EXERCISE TASK
Extract each of the lines below that includes the string "pyautogui".

Element and text position data:
━━━━━━━━━━━━━━━━

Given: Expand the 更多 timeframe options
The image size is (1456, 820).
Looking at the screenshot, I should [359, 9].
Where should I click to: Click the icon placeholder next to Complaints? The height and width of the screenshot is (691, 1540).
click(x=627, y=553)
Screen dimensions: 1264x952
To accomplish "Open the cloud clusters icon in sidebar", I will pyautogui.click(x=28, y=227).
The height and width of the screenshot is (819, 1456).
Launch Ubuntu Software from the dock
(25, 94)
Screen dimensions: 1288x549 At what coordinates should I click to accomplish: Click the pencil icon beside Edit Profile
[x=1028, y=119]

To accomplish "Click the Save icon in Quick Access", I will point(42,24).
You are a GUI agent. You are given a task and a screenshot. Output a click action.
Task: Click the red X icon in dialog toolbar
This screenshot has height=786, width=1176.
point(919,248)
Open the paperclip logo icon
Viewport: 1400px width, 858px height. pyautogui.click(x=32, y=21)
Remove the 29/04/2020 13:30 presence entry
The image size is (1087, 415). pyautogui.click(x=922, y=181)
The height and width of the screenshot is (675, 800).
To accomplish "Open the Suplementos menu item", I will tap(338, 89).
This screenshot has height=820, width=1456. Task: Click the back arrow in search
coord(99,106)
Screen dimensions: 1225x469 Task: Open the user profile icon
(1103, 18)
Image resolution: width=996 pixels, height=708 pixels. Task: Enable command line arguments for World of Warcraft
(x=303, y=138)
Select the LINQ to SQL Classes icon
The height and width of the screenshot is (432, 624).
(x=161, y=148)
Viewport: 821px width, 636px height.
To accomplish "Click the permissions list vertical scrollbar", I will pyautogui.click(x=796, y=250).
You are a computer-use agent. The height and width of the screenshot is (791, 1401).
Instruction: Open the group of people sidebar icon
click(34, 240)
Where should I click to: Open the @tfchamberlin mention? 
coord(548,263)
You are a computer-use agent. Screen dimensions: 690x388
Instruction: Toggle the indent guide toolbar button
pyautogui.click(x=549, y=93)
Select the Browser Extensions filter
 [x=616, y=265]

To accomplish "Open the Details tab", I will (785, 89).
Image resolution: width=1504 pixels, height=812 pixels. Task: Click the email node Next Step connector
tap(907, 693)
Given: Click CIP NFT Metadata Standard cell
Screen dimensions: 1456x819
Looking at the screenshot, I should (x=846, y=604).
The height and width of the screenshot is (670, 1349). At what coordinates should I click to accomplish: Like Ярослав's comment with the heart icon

━━━━━━━━━━━━━━━━

EXERCISE SOLUTION
To accomplish "Open the cloud clusters icon in sidebar", I will pyautogui.click(x=28, y=227).
Viewport: 1400px width, 858px height. pyautogui.click(x=32, y=21)
The image size is (1087, 415). pyautogui.click(x=922, y=181)
To accomplish "Click the permissions list vertical scrollbar", I will pyautogui.click(x=796, y=250).
pyautogui.click(x=549, y=93)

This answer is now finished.